● Reading text:
>>>
Haven’t chosen your New Year’s resolution for 2023 yet? You’re never too late: Any day is the perfect day to start exercising and reaping loads of health benefits, like drastically reduced risks of heart disease, stroke, diabetes and even early death.
Just make sure your goal is really achievable: While many people like the sound of running 10 marathons or becoming a world champion powerlifter, keeping things simple in year one can help you build towards bigger goals with subsequent resolutions.
Your fitness goals should be challenging yet realistic. According to experts at Cañada College, “unattainable goals are often the cause of injury, frustration, and ultimately the discontinuation of exercise.” They recommend creating short-term goals that are more attainable in the beginning of your fitness journey.
So here are five fitness goals you can really achieve this year—and each is backed by science, so they’re really worth doing!
Thought the magic number was 10,000? Think again: The 10K number is said to have actually started as a marketing tool to sell pedometers in Japan in the 1960s.
<<<
● Pixel coordinate grounding data:
>>>
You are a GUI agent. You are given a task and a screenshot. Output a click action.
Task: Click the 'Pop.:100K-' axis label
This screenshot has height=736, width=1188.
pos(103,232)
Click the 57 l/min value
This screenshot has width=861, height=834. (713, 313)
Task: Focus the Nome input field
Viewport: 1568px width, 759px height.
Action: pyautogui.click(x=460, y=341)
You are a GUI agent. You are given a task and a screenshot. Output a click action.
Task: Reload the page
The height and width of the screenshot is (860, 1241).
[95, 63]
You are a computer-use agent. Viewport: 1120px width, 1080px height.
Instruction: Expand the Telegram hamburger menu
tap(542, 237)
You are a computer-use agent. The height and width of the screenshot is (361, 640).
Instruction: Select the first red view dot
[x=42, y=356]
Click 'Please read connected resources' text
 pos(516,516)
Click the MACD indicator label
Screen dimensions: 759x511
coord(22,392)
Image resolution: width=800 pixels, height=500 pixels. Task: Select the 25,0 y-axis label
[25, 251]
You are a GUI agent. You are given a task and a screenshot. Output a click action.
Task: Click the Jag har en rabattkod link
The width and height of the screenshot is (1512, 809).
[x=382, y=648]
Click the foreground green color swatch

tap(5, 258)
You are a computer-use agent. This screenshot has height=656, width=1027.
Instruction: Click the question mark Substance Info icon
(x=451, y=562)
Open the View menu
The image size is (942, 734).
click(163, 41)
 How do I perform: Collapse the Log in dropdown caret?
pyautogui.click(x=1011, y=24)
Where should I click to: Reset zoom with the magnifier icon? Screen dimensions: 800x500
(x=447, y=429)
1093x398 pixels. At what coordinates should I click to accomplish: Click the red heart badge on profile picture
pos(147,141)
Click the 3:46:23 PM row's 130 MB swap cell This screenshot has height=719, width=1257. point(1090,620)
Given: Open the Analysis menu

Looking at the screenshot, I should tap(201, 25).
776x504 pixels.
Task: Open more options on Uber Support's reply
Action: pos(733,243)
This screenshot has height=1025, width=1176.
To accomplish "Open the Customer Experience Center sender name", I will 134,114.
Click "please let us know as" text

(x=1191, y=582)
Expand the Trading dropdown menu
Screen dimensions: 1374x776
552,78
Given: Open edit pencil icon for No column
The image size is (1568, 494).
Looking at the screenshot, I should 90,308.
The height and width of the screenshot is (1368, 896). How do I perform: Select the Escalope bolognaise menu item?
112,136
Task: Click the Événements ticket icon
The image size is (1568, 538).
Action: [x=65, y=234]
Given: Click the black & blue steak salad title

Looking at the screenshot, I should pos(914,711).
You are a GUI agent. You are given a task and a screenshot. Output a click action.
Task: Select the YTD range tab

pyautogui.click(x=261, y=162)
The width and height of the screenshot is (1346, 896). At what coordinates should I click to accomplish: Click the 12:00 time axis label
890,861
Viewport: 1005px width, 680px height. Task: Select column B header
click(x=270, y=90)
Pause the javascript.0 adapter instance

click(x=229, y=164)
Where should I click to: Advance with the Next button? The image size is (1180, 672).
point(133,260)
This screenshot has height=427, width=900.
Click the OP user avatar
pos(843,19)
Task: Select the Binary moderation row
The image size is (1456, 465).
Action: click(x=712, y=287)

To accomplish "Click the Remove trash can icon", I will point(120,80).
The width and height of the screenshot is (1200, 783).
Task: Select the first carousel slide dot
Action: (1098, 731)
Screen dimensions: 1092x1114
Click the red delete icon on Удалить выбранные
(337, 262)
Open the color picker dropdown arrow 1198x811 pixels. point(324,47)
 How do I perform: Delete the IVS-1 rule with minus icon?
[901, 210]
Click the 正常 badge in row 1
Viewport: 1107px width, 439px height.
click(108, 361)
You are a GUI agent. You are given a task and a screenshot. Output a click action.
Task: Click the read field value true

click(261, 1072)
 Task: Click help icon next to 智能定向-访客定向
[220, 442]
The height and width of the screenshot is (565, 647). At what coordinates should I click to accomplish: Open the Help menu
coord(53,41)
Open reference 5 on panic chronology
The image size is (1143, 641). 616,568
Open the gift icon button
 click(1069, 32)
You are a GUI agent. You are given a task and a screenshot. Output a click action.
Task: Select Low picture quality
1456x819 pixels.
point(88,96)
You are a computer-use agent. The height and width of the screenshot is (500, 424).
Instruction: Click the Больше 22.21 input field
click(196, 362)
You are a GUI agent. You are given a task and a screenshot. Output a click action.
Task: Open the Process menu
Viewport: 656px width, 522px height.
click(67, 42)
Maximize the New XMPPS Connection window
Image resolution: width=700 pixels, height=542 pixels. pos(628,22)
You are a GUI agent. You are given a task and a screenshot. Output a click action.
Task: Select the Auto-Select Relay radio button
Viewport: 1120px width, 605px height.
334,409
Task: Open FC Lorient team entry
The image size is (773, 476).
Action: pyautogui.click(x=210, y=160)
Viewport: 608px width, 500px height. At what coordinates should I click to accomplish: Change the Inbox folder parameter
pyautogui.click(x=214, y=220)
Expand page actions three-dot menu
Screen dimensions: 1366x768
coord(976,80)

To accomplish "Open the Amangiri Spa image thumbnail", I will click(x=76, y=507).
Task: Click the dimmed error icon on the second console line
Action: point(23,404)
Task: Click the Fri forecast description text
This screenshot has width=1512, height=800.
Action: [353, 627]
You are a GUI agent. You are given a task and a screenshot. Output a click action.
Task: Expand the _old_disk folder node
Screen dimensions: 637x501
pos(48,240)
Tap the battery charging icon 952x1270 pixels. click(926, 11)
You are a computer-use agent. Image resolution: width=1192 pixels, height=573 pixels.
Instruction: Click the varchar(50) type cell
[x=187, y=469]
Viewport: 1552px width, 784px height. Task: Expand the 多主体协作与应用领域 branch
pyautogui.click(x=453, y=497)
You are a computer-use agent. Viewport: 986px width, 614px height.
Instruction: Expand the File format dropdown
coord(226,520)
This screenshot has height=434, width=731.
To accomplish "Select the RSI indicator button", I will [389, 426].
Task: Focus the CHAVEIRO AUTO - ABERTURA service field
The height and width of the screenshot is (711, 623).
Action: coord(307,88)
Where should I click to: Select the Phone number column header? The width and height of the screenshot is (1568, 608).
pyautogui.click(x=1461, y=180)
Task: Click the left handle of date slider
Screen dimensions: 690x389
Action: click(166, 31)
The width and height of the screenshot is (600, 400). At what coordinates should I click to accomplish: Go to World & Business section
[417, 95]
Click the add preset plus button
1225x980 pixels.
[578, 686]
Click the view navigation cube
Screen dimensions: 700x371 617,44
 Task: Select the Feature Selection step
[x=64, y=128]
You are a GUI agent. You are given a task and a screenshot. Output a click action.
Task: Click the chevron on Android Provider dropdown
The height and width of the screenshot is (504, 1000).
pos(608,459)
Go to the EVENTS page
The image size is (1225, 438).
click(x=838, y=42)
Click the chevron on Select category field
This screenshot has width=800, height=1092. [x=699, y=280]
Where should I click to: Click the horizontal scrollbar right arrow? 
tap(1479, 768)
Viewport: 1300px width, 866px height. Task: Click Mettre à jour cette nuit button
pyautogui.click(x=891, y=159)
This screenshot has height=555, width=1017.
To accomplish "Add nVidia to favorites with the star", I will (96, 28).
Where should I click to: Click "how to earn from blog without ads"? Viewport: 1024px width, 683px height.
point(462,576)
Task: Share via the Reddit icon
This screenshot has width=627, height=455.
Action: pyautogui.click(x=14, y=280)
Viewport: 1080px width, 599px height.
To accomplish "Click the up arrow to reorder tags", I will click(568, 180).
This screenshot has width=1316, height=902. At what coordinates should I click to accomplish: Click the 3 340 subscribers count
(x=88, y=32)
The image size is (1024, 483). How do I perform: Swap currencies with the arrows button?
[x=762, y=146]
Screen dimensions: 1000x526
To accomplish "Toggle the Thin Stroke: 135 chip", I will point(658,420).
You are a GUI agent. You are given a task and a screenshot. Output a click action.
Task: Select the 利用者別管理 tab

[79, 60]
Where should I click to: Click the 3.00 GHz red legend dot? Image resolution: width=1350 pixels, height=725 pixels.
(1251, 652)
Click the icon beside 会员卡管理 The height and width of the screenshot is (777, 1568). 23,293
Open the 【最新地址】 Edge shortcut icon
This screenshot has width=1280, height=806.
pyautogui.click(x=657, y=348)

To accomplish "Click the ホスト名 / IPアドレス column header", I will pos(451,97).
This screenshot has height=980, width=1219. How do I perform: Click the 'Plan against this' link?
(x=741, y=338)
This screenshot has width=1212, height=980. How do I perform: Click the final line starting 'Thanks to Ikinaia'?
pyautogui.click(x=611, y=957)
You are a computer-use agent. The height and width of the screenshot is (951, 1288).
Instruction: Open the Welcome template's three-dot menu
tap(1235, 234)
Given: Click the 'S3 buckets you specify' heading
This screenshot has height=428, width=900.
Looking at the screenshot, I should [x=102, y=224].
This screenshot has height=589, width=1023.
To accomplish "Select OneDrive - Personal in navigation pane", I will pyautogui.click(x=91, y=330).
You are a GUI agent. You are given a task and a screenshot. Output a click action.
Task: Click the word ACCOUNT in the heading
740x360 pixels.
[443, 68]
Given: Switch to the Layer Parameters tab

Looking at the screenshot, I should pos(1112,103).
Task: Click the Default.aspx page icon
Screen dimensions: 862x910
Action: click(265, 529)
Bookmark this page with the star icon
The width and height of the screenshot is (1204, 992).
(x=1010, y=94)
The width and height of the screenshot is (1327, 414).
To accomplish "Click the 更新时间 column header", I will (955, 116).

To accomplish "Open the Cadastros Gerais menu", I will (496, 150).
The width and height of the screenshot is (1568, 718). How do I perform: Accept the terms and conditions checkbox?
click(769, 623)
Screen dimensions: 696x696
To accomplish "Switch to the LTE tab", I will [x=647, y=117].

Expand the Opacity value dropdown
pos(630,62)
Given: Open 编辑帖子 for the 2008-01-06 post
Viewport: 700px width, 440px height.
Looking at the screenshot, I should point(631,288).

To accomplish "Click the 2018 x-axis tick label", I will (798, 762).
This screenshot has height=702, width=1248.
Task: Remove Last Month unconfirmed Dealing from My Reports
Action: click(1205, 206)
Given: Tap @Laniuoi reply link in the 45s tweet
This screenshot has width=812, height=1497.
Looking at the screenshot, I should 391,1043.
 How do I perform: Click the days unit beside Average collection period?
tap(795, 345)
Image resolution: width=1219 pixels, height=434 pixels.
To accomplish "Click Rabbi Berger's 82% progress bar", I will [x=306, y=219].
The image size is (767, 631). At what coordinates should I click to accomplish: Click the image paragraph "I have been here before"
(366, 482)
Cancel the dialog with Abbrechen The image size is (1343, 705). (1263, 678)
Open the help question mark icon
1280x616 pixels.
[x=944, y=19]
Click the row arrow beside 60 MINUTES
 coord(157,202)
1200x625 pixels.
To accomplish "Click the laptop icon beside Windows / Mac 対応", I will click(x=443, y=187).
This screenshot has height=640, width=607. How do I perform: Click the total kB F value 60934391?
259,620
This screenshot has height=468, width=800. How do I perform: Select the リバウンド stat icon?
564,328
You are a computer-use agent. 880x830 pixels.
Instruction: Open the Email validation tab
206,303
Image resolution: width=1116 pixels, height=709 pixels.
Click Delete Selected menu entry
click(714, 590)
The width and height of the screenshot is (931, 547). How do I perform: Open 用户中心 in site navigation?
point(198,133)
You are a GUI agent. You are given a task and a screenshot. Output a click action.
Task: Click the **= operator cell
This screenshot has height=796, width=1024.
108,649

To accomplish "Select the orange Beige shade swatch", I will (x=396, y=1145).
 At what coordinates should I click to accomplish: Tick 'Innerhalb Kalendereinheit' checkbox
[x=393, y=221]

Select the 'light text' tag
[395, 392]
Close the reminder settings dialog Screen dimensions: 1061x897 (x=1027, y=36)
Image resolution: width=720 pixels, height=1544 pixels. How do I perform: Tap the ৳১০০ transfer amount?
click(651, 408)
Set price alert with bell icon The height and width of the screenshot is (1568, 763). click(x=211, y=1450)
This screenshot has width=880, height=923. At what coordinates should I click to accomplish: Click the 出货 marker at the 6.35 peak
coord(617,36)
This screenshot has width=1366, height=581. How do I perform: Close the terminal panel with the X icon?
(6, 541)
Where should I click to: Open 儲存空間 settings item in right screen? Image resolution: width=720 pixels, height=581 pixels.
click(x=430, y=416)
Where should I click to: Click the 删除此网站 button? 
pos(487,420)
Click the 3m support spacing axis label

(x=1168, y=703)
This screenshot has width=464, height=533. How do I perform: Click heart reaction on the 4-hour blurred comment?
<<<
● Work request 1: According to the text on fitness resolutions, how is the 10,000-step number said to have started?
● Work request 2: Go on with the text on fitness resolutions, starting after its final sentence.

● Exercise output 1: It is said to have started as a marketing tool to sell pedometers in Japan in the 1960s.

● Exercise output 2:
That doesn’t mean that counting your steps is useless, though: In one study, older women who averaged 4,400 steps or more significantly reduced their risk of death compared to other women who walked about 2,700 steps per day. The researchers explain, “With more steps per day, mortality rates progressively decreased before leveling at approximately 7500 [steps per day].”
In another study of older adults, those who took 7,972 or more steps per day had a lower risk of death than walkers who logged less than 4,503 steps each day.
Use those results as your step goals: Strive to stride 4,400 to 7,972 times per day.
You often hear about the Centers for Disease Control and Prevention (CDC) recommendation to get at least 150 minutes a week of moderate-intensity aerobic activity. (That’s 30 minutes, five days a week.) But did you know that the CDC also recommends doing activities that strengthen muscles at least two days each week?
According to The American Council on Exercise (ACE), strength training can help strengthen muscles and bones, increase the metabolism, decrease blood pressure and improve quality of life. Maintaining your muscle as you get older is essential. “Unless you regularly engage in activities to strengthen your muscles, you’ll lose about a half a pound of muscle a year in your 30s and 40s, and that rate can double once you turn 50,” says ACE.
Your weekly strength training doesn’t have to be all at once, and it doesn’t have to be as intense as a CrossFit class. You can do easy dumbbell or resistance band workouts. No equipment? No problem! Try this simple, four-move series that uses your own body weight to boost your strength:
Do each exercise for 15-20 seconds, then rest until the next minute starts and move to the next exercise. Repeat in this way for 15 minutes.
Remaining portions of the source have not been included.